Way down in the restaurant below, faces turned up toward them, pulled invisibly by the gravity of the situation. Once the people saw the dangling man, they shouted and cried out, chairs creaking, footsteps running. Down the hall from them a door opened. A hefty man, one towel around his waist, another rubbing his sopping hair, looked out and then toward Nina.

Nina cried out.

The man dropped his hand towel and ran toward her, his bare feet slapping along the rug.

He was too far away! She could feel every tendon, muscle, and bone in her arms stretched to the breaking point; through her pain she could feel them snapping, separating, and through her fingers she felt the rapid-fire beating of Jeffrey Riesner’s heart in his wrist. She looked into his face, the open mouth saying things she could no longer hear, the eyes stained red. A moment passed between them.

He forgave nothing.

Suddenly from behind her, a hand thrust forward, grabbing for the wrist Nina was holding with both hands. Paul! His fully extended arm could barely reach to the edge of the safety grid. She let go and jumped off the grid and back to the floor as he climbed up over the wall toward Riesner, listening to his labored breathing as he lay down on the grid, pulling with one hand, both hands, and all his strength.

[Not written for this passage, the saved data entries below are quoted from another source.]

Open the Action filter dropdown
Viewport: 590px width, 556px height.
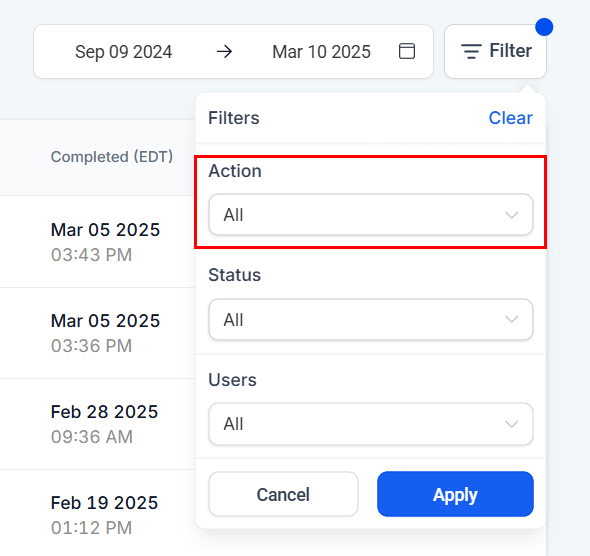(x=371, y=215)
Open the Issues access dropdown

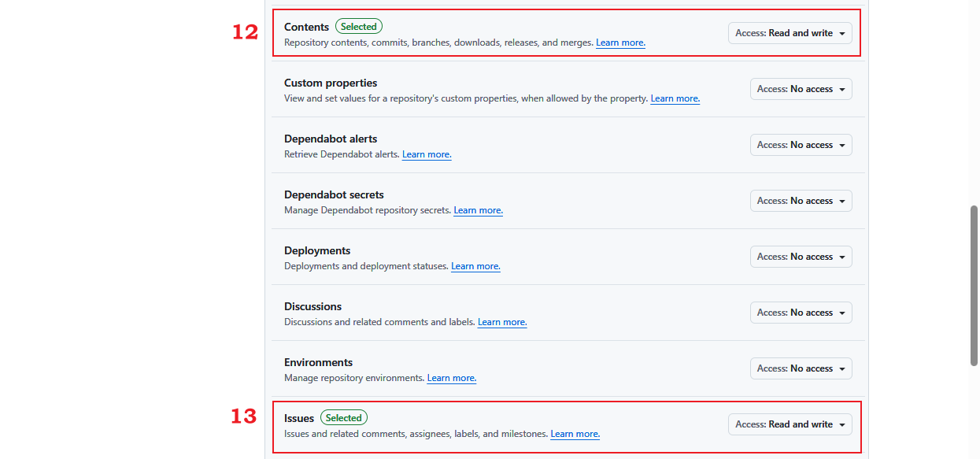(790, 424)
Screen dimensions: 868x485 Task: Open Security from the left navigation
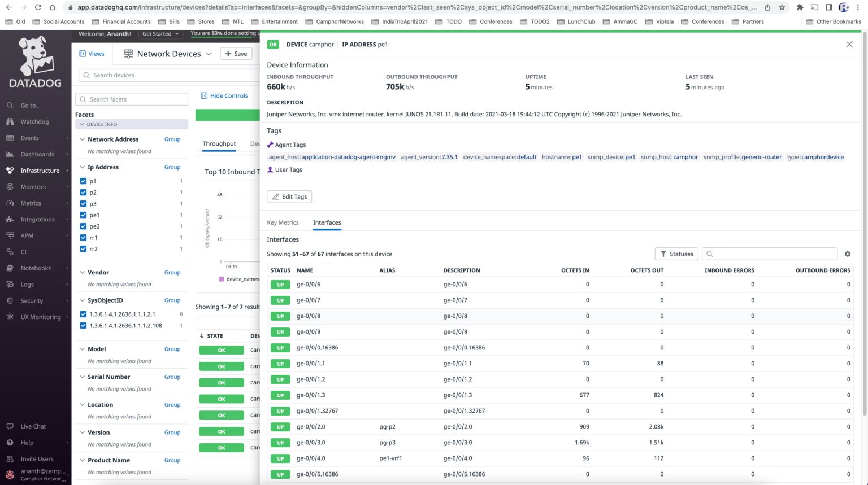point(32,300)
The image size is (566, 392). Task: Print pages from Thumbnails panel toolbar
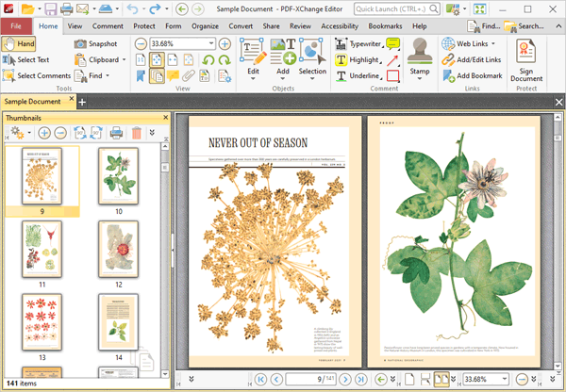(116, 134)
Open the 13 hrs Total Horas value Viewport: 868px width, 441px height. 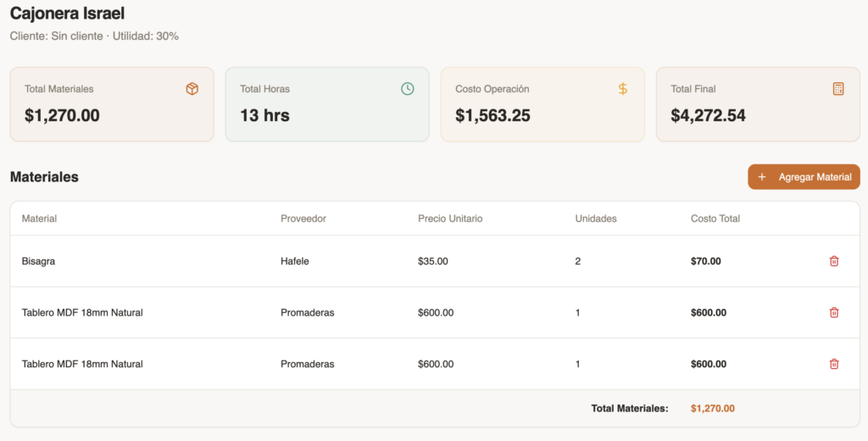(x=264, y=115)
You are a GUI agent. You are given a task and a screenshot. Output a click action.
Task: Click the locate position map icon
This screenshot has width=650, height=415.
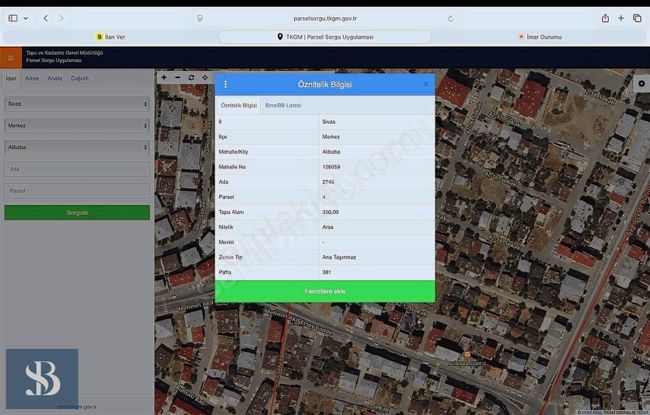(x=205, y=77)
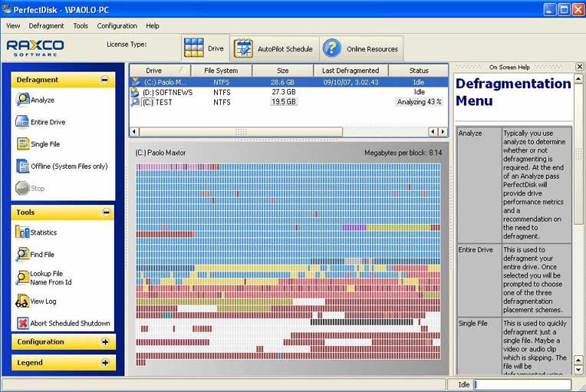Open Lookup File Name From Id
The width and height of the screenshot is (586, 392).
(x=22, y=277)
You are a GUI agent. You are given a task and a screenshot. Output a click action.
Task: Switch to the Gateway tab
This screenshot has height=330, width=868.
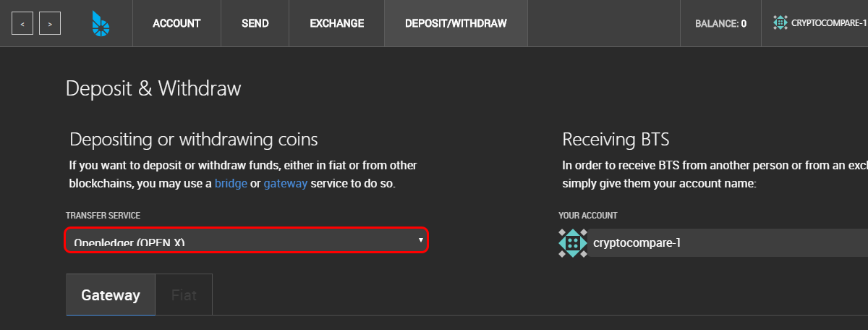click(111, 295)
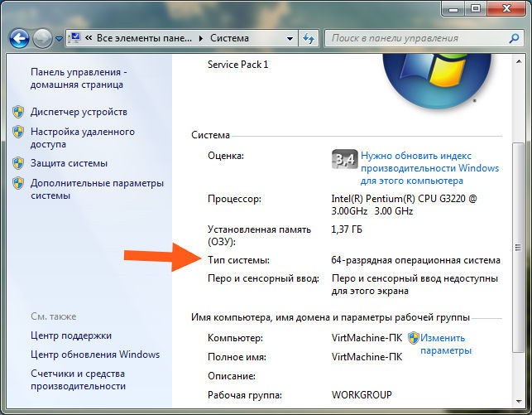Click the search control panel input field
This screenshot has height=415, width=532.
point(417,38)
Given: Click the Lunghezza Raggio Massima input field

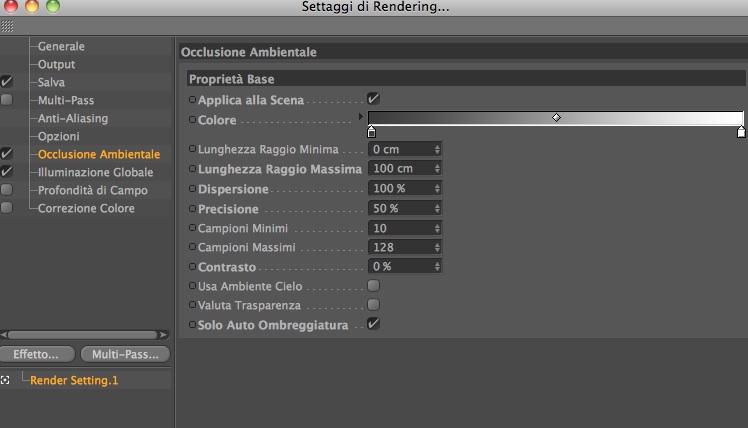Looking at the screenshot, I should (400, 168).
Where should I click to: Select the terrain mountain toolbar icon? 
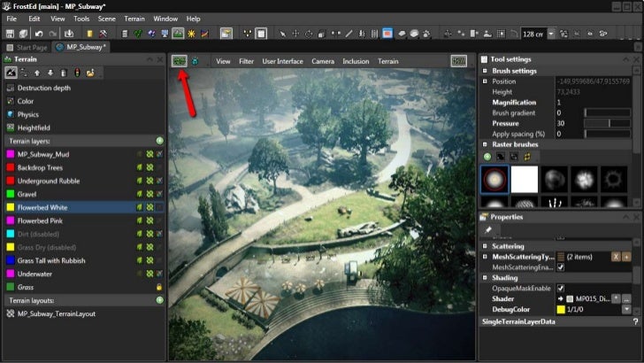[x=178, y=34]
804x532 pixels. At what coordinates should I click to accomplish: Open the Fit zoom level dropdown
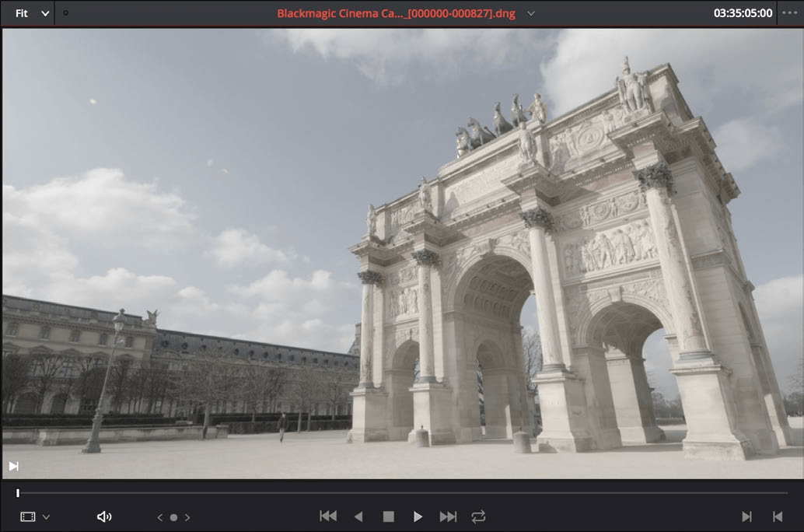click(x=32, y=13)

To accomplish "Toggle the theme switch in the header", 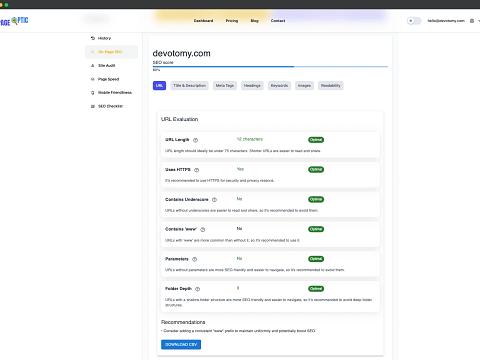I will click(414, 21).
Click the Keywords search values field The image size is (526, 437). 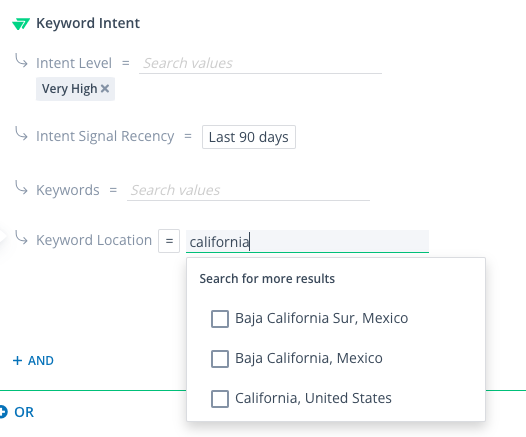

The barefoot man arrived behind Nina, wet hair dribbling down his neck, panting with fear. “What’s going on?” he asked, frantic. “Can I help?”

But he could not reach Riesner, who was dangling too far away, hanging by one arm now, held aloft by Paul and nothing else. Too busy straining the muscles in his arms, his mouth stretched into a grimace of effort, Paul said nothing.

Nina shook her head. “Stay back,” she told the barefoot man.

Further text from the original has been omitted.